Die Partnerschaft zwischen Erzeuger und Verbraucher, besiegelt durch einen Jahresvertrag, gibt Sicherheit – sowohl für den Gärtner, dass er seine Produkte auch an den Mann beziehungsweise die Frau bringt, als auch für den Kunden, der sich auf beste Bio-Qualität und absolute Frische verlassen kann. Eine Reihe von freiwilligen Mitarbeitern – jeder ist dazu willkommen – leisten ihren Beitrag, die viele Arbeit zu bewältigen. Außerdem unterstützen einige Landwirte Kristine Rühls Arbeit großzügig.
Am Anfang stand der Demeter-Bauer Sepp Probst aus Außerlohen bei Chieming. Im Jahr 2018, als die SoLaWi Chiemgau erstmals an die Öffentlichkeit trat, stellte er seinen Obstanger mit fast 50 Bäumen zur Verfügung. Heuer überließ er Kristine Rühl zwei weitere Grundstücke, gut einen Hektar groß, als zusätzliche Anbauflächen, beide östlich von Chieming gelegen. Auch Landwirt Tom Drexl ging mit der engagierten Gärtnerin eine Kooperation mit seinen Spargelanbau-Flächen ein.
Weitere Unterstützung kam vom Campus St. Michael in Traunstein, der von Anfang an Räume für die Abholstelle zur Verfügung stellte. Inzwischen können Kristine Rühl und ihr Team den einstigen Gemüsekeller des Studienseminars nutzen, auch als Lagerplatz für nicht sofort benötigte Produkte. Neu ist jetzt die Zusammenarbeit mit einem weiteren Demeter-Bauern: Jakob Aicher aus Bergham bei Trostberg. Er stellt auf seinem Hof einen Raum für die Abholer zur Verfügung und bietet darin auch die von ihm produzierten Waren an: vor allem Leinöl und weitere Getreideprodukte.

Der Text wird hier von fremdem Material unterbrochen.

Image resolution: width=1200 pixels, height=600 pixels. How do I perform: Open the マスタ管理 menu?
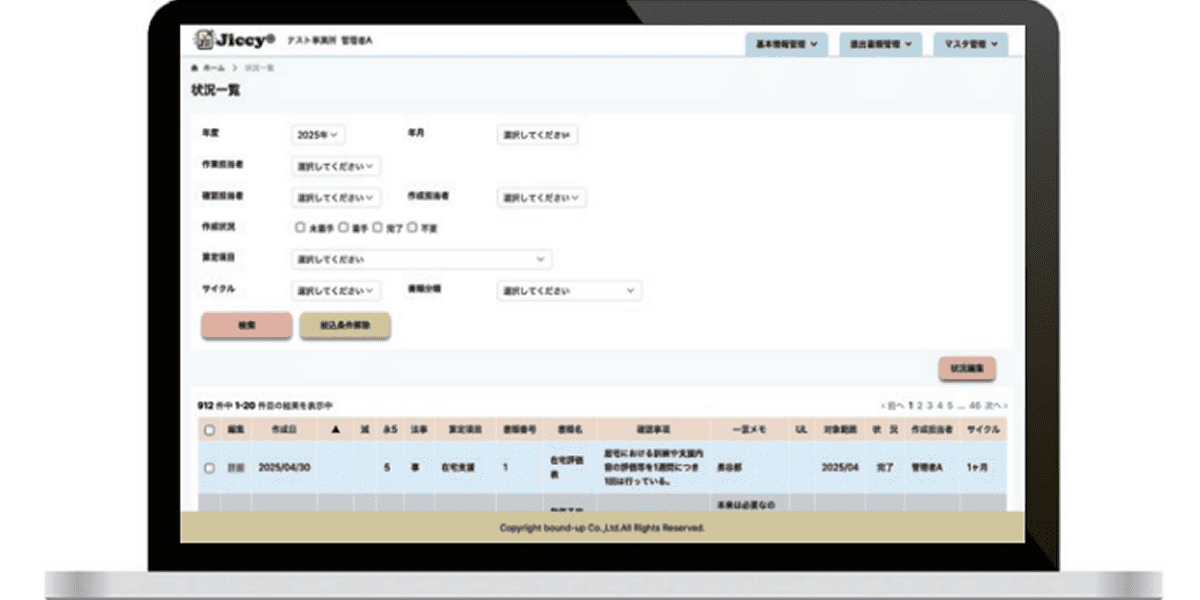click(970, 45)
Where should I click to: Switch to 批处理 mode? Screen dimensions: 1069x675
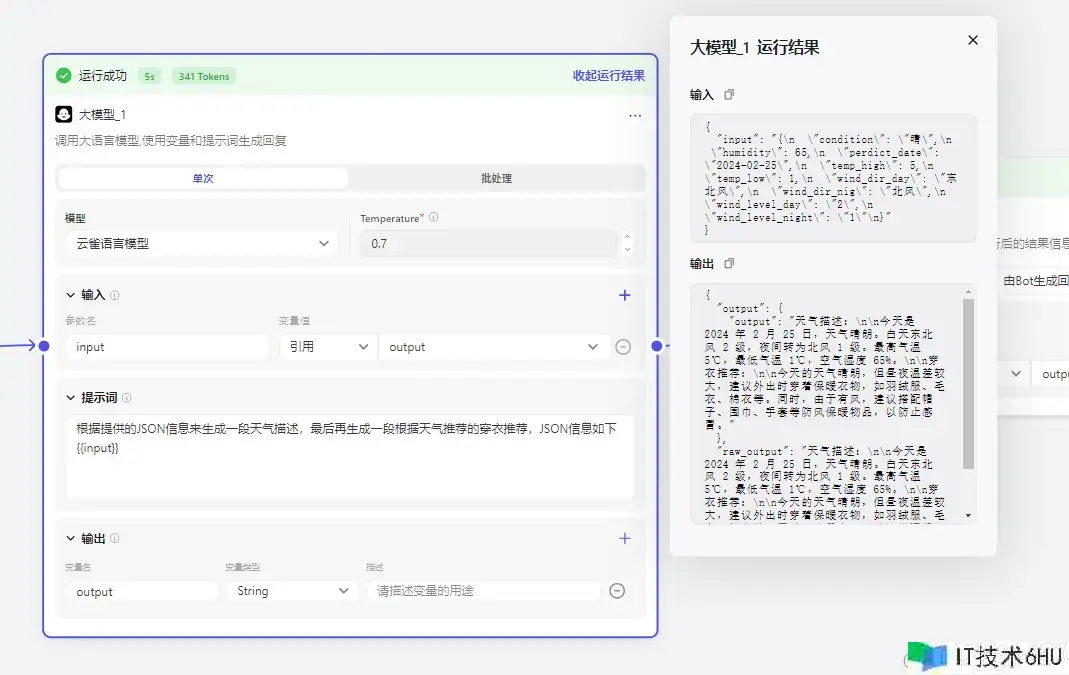[x=496, y=178]
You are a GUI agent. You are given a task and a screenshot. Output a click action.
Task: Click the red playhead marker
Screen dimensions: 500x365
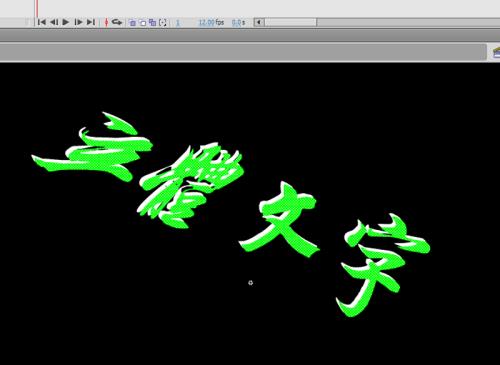pos(37,8)
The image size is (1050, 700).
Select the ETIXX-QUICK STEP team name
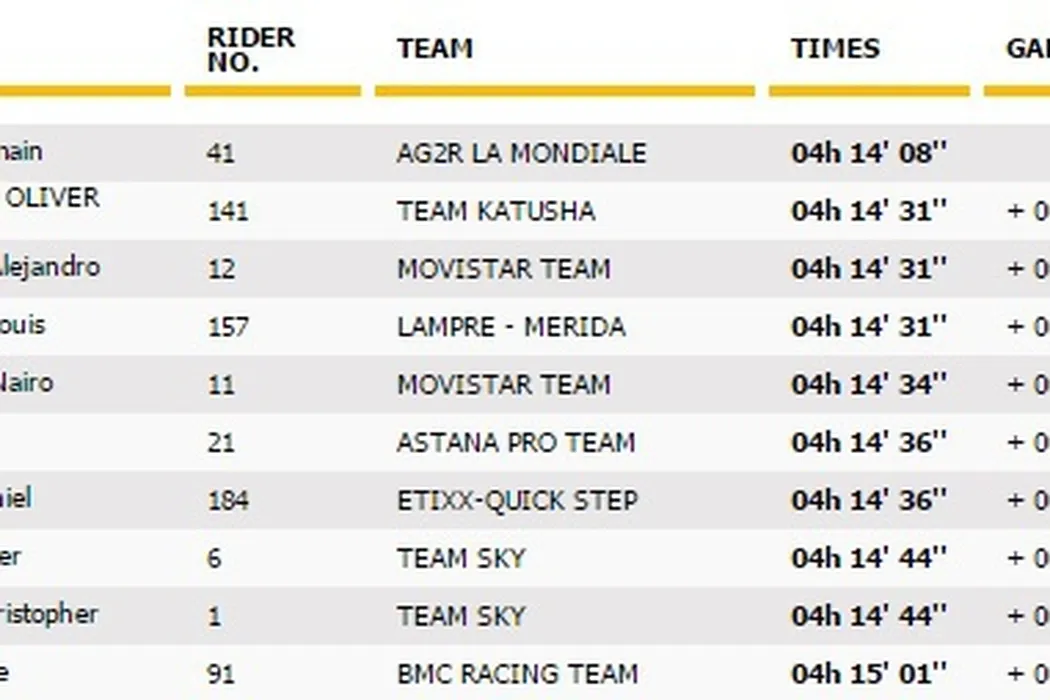tap(517, 500)
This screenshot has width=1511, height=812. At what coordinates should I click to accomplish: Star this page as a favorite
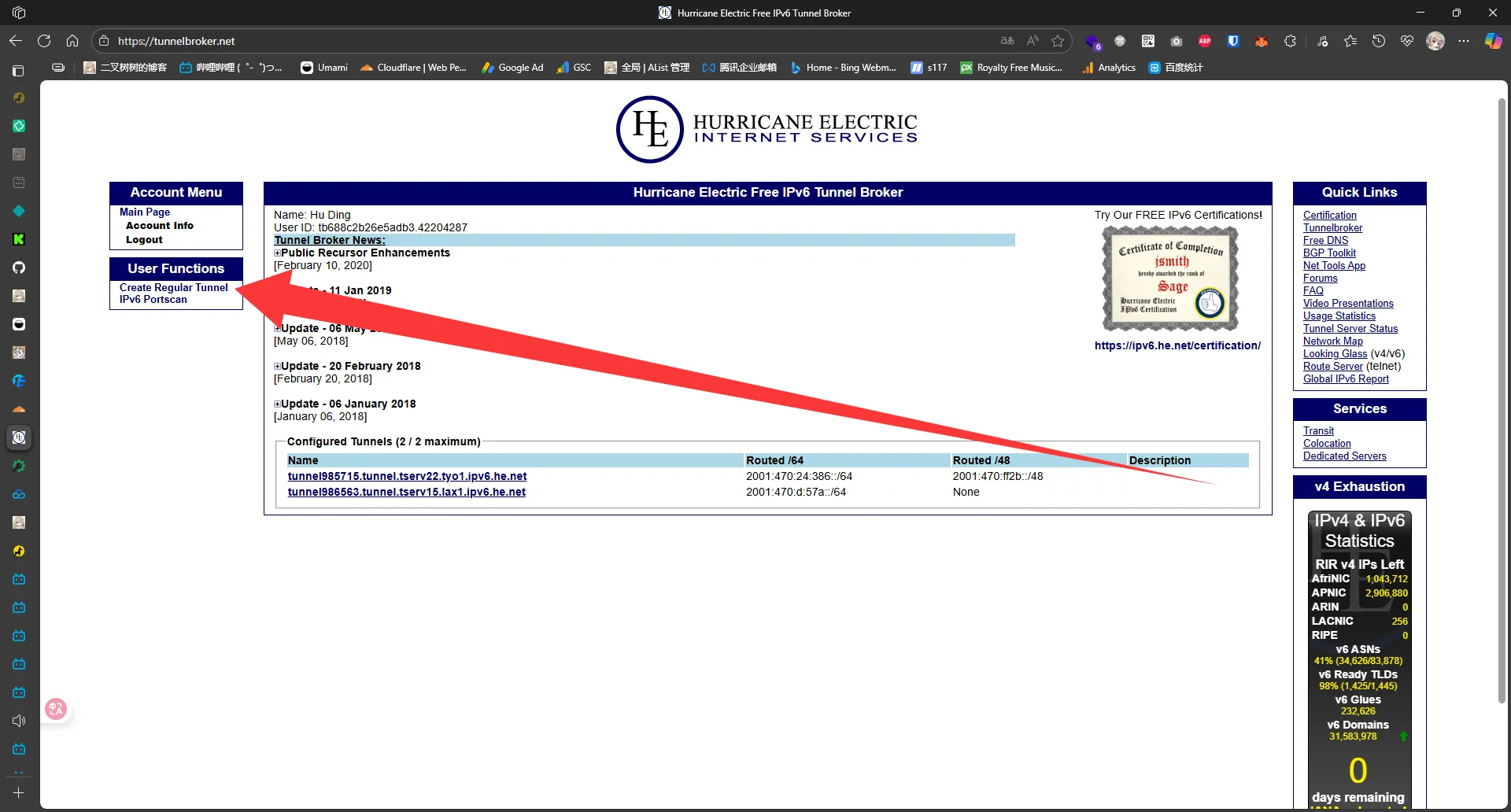click(x=1058, y=41)
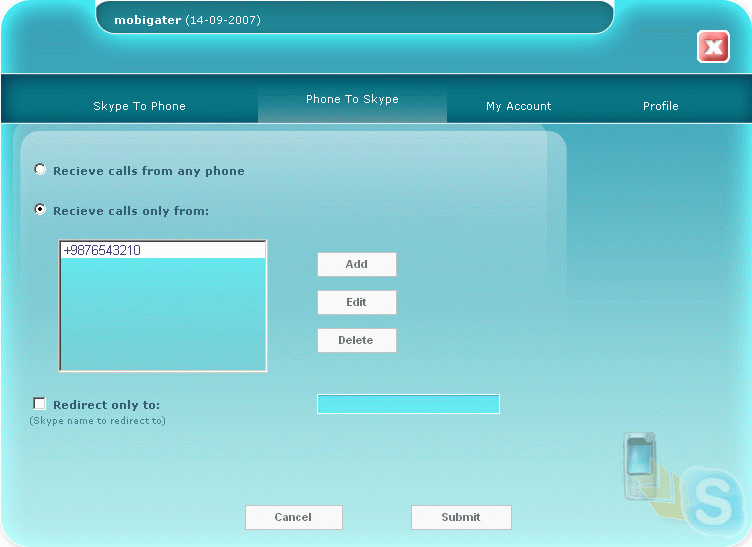The image size is (752, 547).
Task: Submit the Phone To Skype settings
Action: click(461, 517)
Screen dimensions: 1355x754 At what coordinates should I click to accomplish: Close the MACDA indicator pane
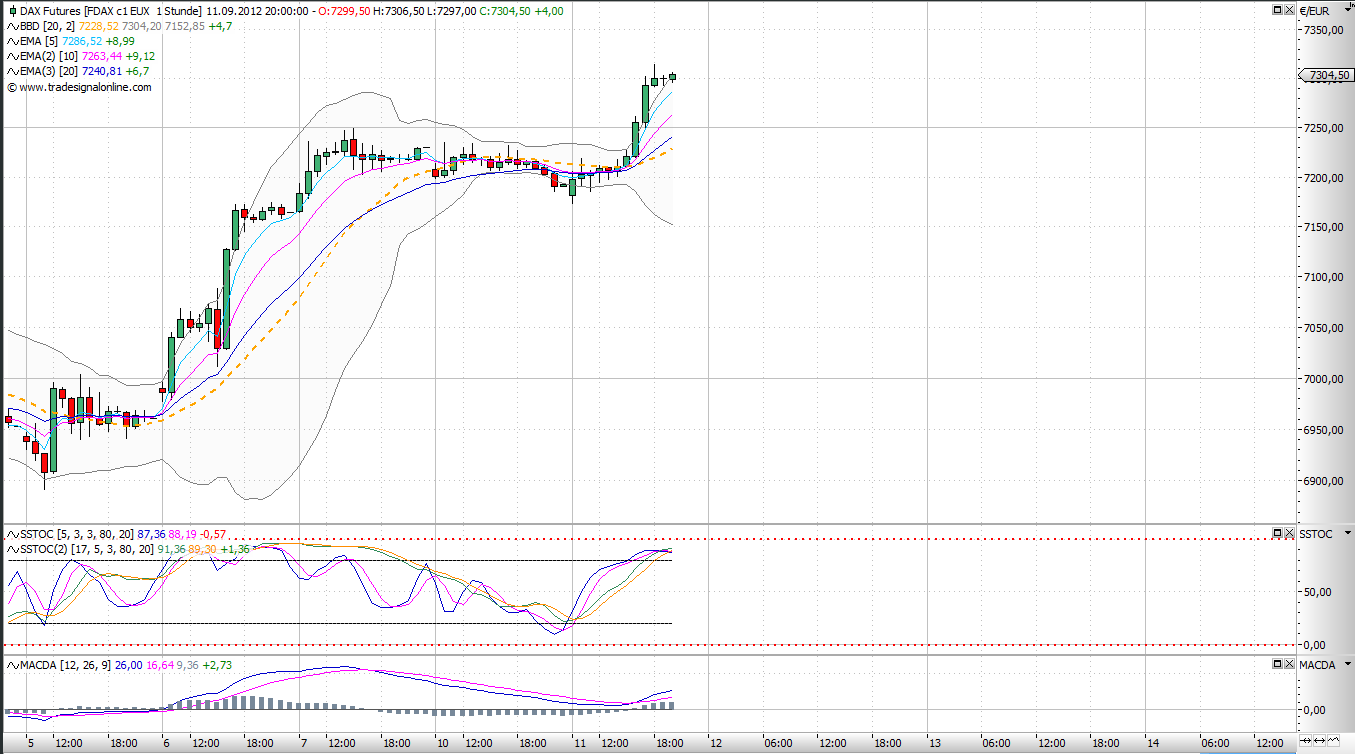click(x=1288, y=664)
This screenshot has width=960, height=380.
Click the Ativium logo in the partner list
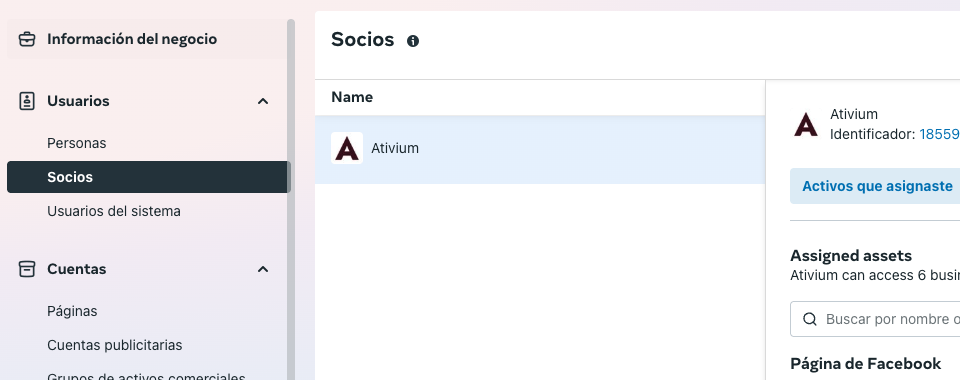347,148
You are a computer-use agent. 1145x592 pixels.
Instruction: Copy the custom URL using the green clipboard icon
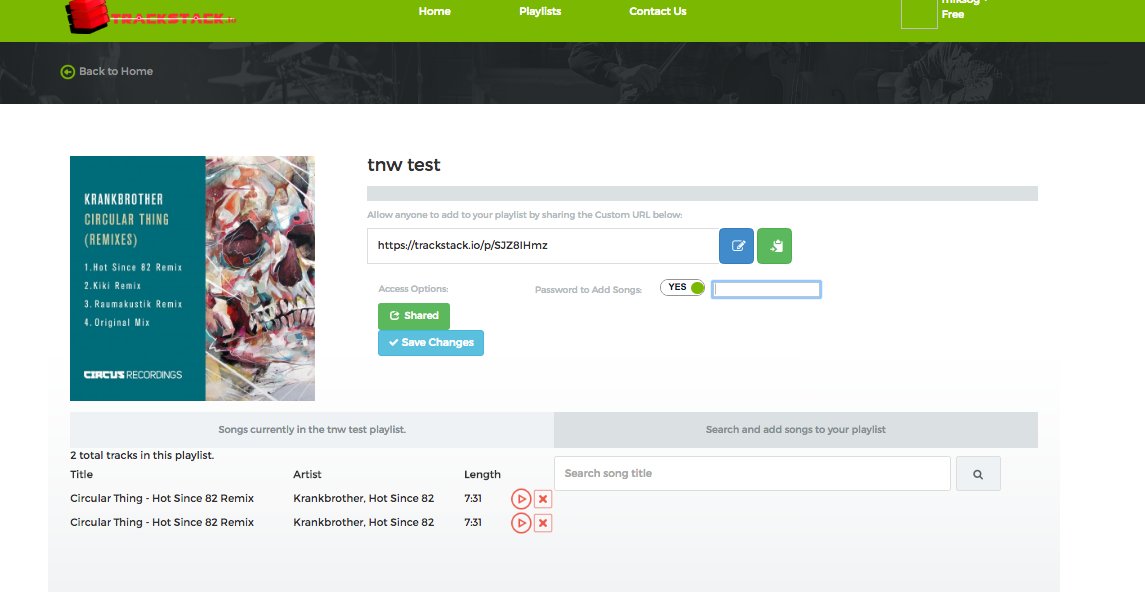coord(774,245)
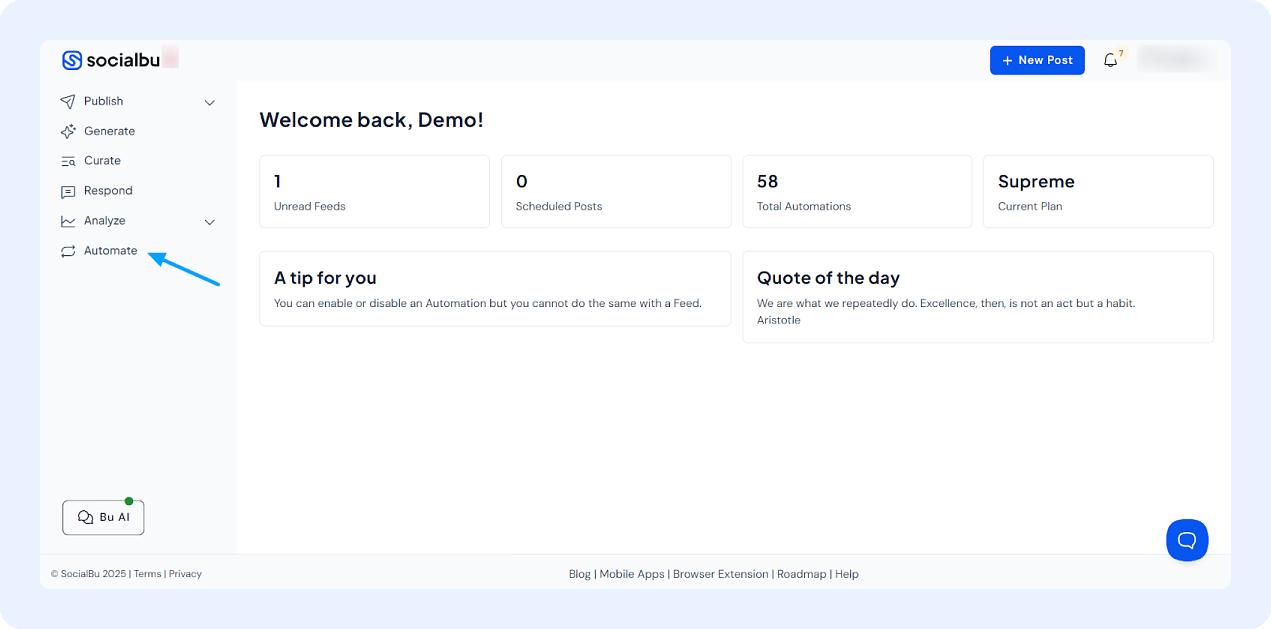
Task: Click the Curate search-list icon
Action: tap(68, 161)
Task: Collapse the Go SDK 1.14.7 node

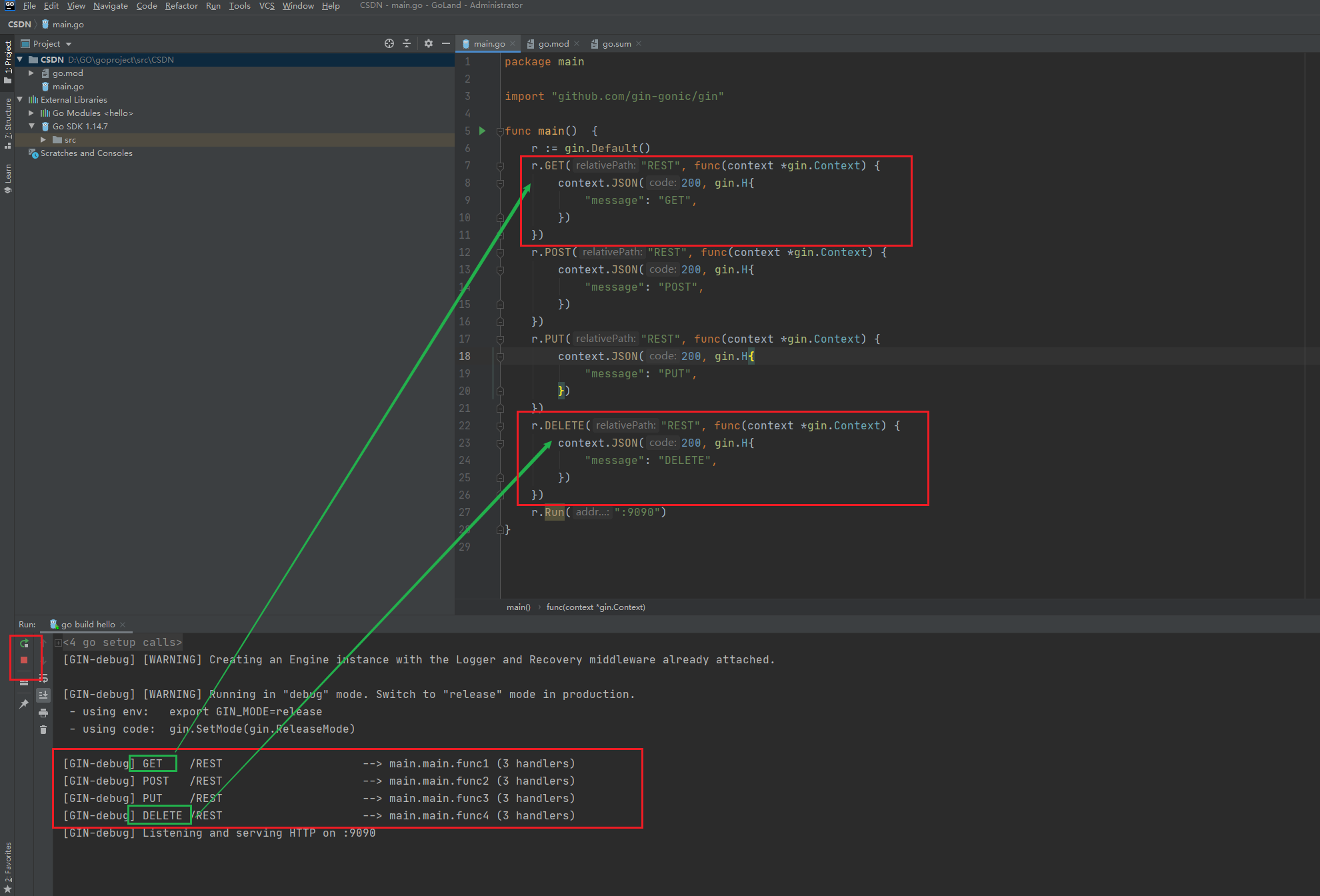Action: tap(31, 126)
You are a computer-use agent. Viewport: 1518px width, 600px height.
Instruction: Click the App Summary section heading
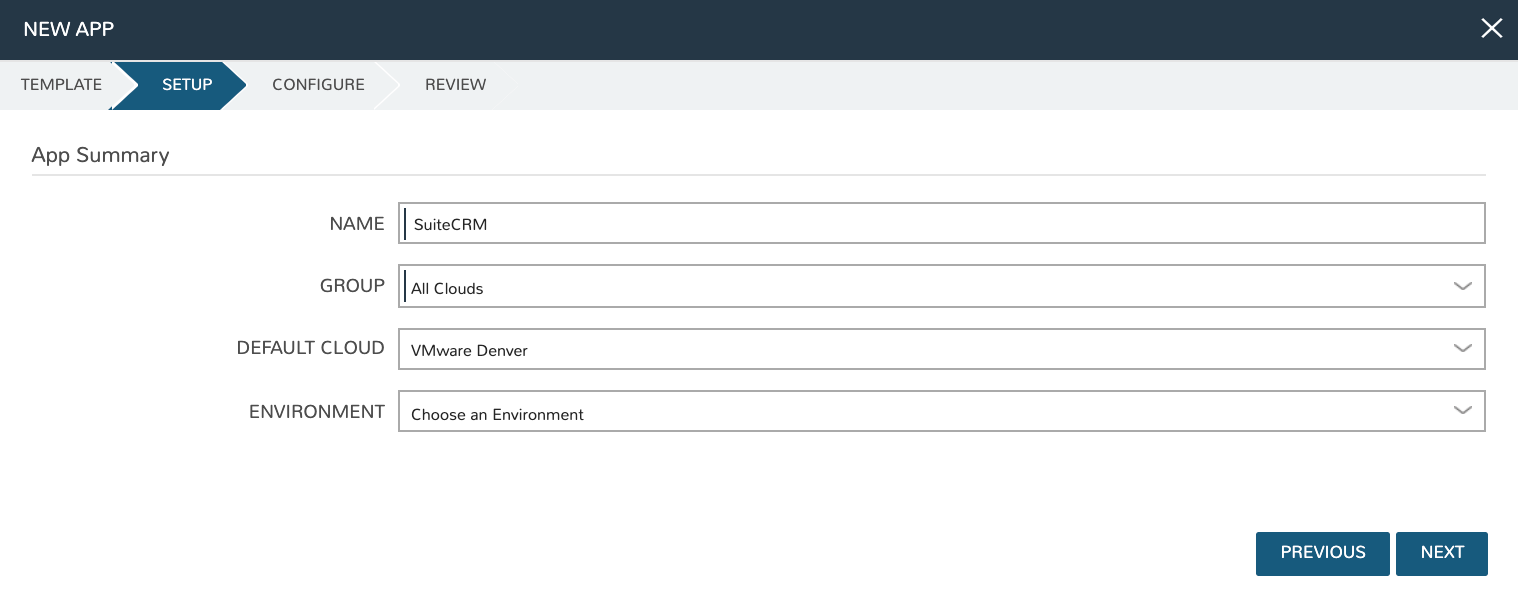[x=100, y=155]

Ihr schwäbischer Dialekt verrät Kristine Rühls Herkunft: Sie kam im Alter von sieben Jahren aus der Schillerstadt Marbach in Baden-Württemberg in den Chiemgau. Von Beruf ist sie Schneidermeisterin, führte zuletzt aber viele Jahre lang eine Werbeagentur, ehe sie begann, ihren Traum zu leben: Sie gründete eine biologisch-dynamische Gärtnerei. Zielstrebig bildete sie sich auf dem Gebiet weiter, ehe sie das Grundstück in Tettenberg erwarb und 2018 den Sprung in die SoLaWi wagte. Ihre Begeisterung und ihr Mut, Neues auszuprobieren, sind mitreißend. Die 53-Jährige arbeitet, wenn es sein muss, auch mal 16 Stunden am Tag. Auf ihre Schwielen an den Händen und die schwarzen Ränder unter den Fingernägeln ist sie stolz. Und wenn sie jetzt nach zwei Jahren zurückblickt auf das, was sie und ihre Mithelfer geschaffen haben, sagt sie aus vollem Herzen, dass sie es keine Minute bereut, sich an diese Mammutaufgabe gewagt zu haben.
Apropos Mithelfer: Als es 2018 so richtig los ging, half ihre Nichte Karoline Widur mit vollem Einsatz mit. Dazu kam ein Team aus acht Leuten, die zu festen Zeiten mit anpackten, vor allem am Donnerstagnachmittag und am Freitagvormittag zur Erntezeit, damit die Kunden dann ab 13 Uhr – beziehungsweise ab 14 Uhr in Bergham – ihre Waren an den Ausgabestellen abholen können. Heuer half der gelernte Gemüsegärtner Samuel Wolf aus Trostberg tageweise aus; er steigt jetzt in Vollzeit ein und versorgt auch die Abholstelle Trostberg. Drei Abholer gibt es dafür bereits.
Noch ist die Kapazität von Kristine Rühls Gärtnerei aber längst nicht voll ausgeschöpft, zumal die Anbauflächen ja wachsen. Etwa durch ein rund 6000 Quadratmeter großes Grundstück bei Bergham unweit der neuen Ausgabestelle – zur Verfügung gestellt von Familie Trattler aus Tettelham, die der Gärtnerei auf ihrem Hof bereits einen Raum für die Ausgabestelle für den Bereich Waging überlassen hat. Obst und Gemüse für 150 Abnehmer wird ab dem kommenden Jahr bei der SoLaWi Chiemgau produziert, weitere Kundschaft ist also willkommen.